A rpraziquantel was recommended for the treatment of schistosomiasis in younger children aged 3 months to 6 years. It is derived from praziquantel, the standard treatment for schistosomiasis developed in the 1970s, and is the first medicine specifically formulated for preschool-aged children.
Fexinidazole (Fexinidazole Winthrop) is used to treat human African trypanosomiasis, or sleeping sickness, caused by Trypanosoma brucei rhodesiense. It is the first oral treatment for the acute form of the disease in adults and children aged 6 years or older who have a body weight ≥ 20 kg (44 lb).
Bilharzia: Thousands of Deaths Every Year
Schistosomiasis, a neglected tropical disease also known by the name bilharzia, stems from blood flukes (trematode worms) that inflict long-term damage to organs such as the bladder, kidneys, and liver. The disease is found throughout Africa, and in parts of South America, the Caribbean, the Middle East, and Asia. More than 250 million people required preventive treatment for schistosomiasis in 2021, with an annual toll of at least 20,000 deaths. Schistosomiasis can have severe consequences in children, including impairment of physical and cognitive development, and the lack of a suitable pediatric formulation has limited the ability to control the disease.
Arpraziquantel induces muscular paralysis in the schistosome worms, causing them to loosen their grip on mesenteric vein walls. They migrate to the liver and are eventually destroyed and eliminated. The positive opinion is based on supporting evidence from phase 2 and phase 3 clinical trials, including the results of the phase 3 trial in Côte d’Ivoire and Kenya, demonstrating the safety and efficacy of arpraziquantel, leading to cure rates of 90% or higher.
The development of arpraziquantel was driven by the Pediatric Praziquantel Consortium, with funding through the European and Developing Countries Clinical Trials Partnership (EDCTP) and the Japan-based Global Health Innovative Technology Fund.
Human African trypanosomiasis is a potentially fatal disease transmitted by infected tsetse flies found in 36 African countries. It manifests with neuropsychiatric symptoms that disrupt sleep patterns and can lead to death. The EMA recommendation covers both first-stage (hemolymphatic) and second-stage (meningo-encephalitic) Tb rhodesiense sleeping sickness, a severe and lethal form prevalent in Eastern and Southern Africa, and follows positive results from clinical trials conducted in Malawi and Uganda by the Drugs for Neglected Diseases Initiative (DNDi), supported by the EDCTP through the HAT-r-ACC consortium, which brings together partners with expertise in sleeping sickness.
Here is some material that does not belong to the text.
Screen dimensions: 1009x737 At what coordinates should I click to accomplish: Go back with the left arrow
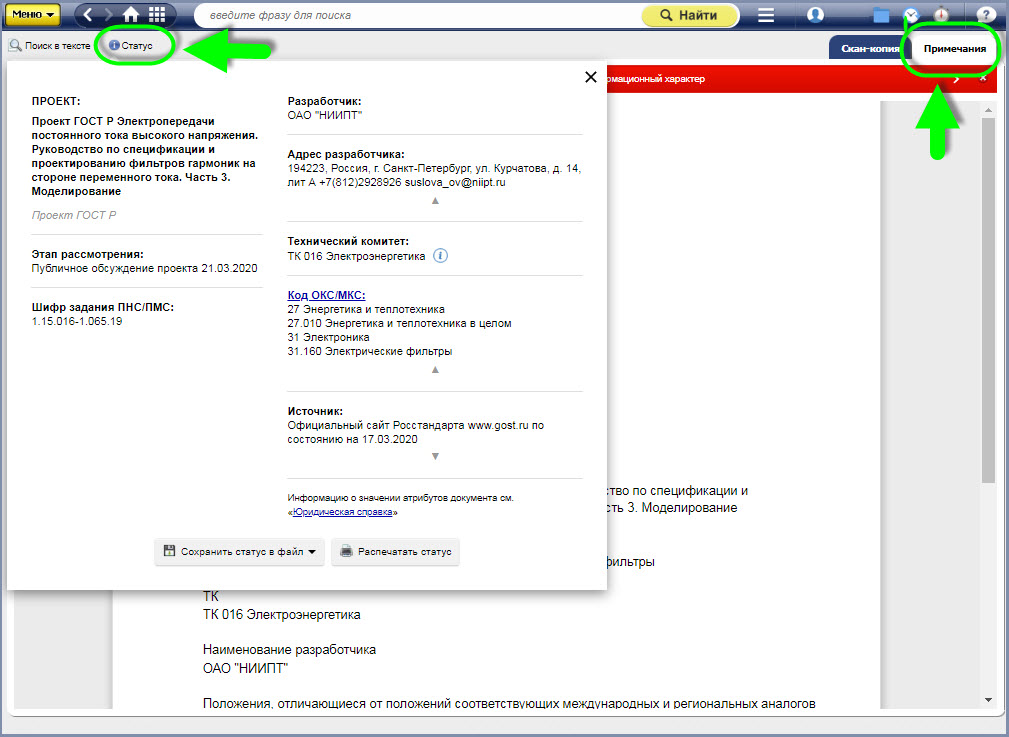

Data from DNDi’s phase 2/3 clinical trial, presented recently at the European Congress of Tropical Medicine and International Health, demonstrated the high effectiveness and safety of fexinidazole against Tb rhodesiense sleeping sickness. Over 12 months of follow-up, only one patient with the advanced form of the disease relapsed, requiring treatment with the standard arsenic derivative.
EU Medicines for All
“The regulatory pathway was introduced in 2004 as part of a wide-ranging set of reforms to the EU pharmaceutical legislation,” Martin Harvey Allchurch, head of international affairs at the EMA and in charge of EU-M4all, told Medscape Medical News. “It stemmed from increasing interactions between WHO and EMA and reflected realization of the global health impact of the agency’s scientific assessments.”
He added that the first products through the pathway were for HIV/AIDS. “These were products that had been approved for use in the EU, but for which there were significant public health needs outside of the EU,” he noted.
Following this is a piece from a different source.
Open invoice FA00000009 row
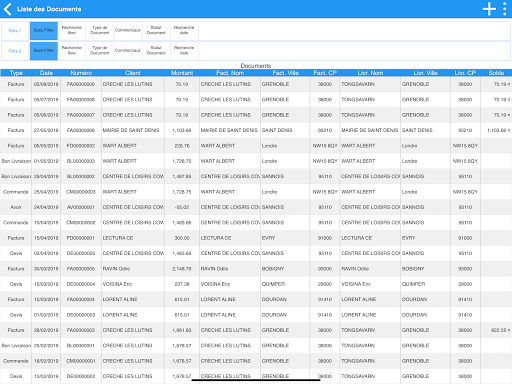(x=256, y=84)
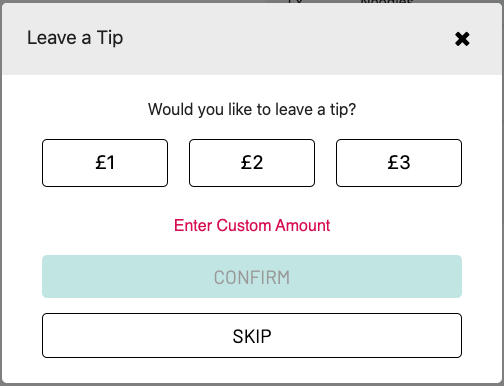Choose the £2 tip option
The image size is (504, 386).
[252, 163]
The impact of the initiative on healthcare delivery and patient outcomes was reviewed in 2019, and the findings were published in the Expert Review of Clinical Pharmacology.
“At the time of publication, there had been 10 positive opinions under the pathway, but these had resulted in 138 regulatory approvals in 90 countries: 75 approvals in Africa, and the remainder in Latin and South America, Middle East and Southeast Asia, and non-EU Europe and Central Asia,” said Allchurch.
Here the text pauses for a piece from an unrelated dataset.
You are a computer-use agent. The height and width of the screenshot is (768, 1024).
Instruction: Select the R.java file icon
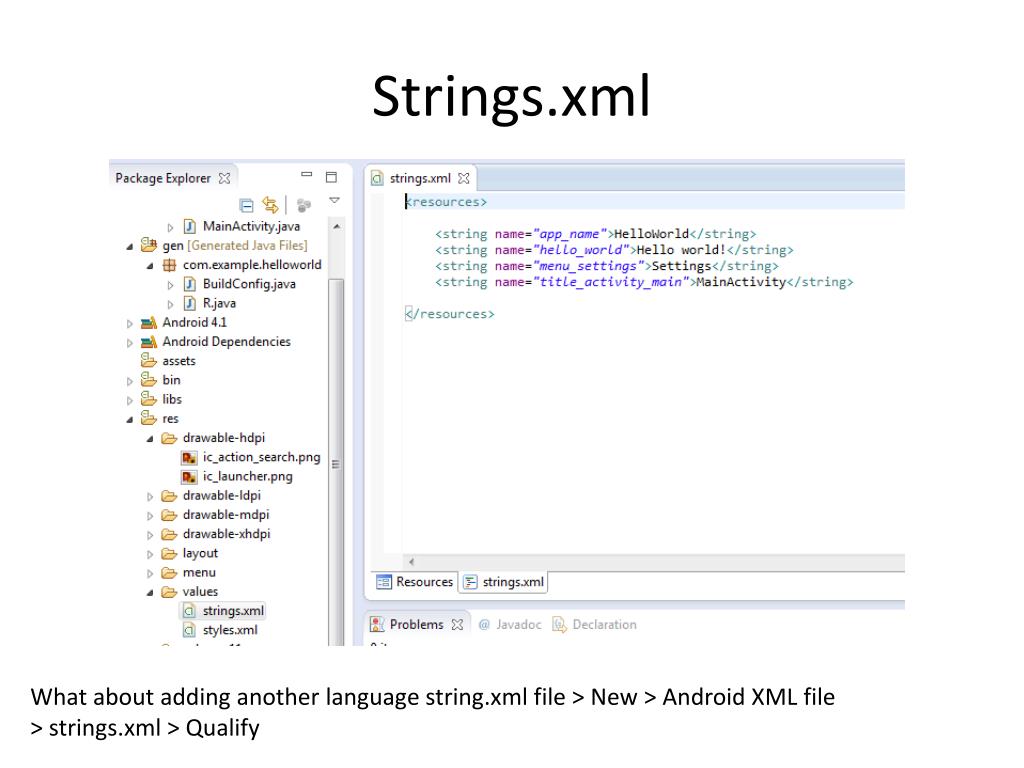(190, 303)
“The latest figures I have from earlier this year — based on 15 positive opinions — is that 158 regulatory approvals had been granted in 93 countries, largely reflecting the same geographic spread,” he added.
Commenting on how the EU-M4All scheme has evolved over the years, Allchurch explained that since 2021, the procedure can also be performed in parallel with a centralized procedure to accelerate medicine accessibility at a global scale. The scheme has also widened its criteria to include any product type (including generics) and therapeutic area, provided that the EMA and WHO agree on its eligibility.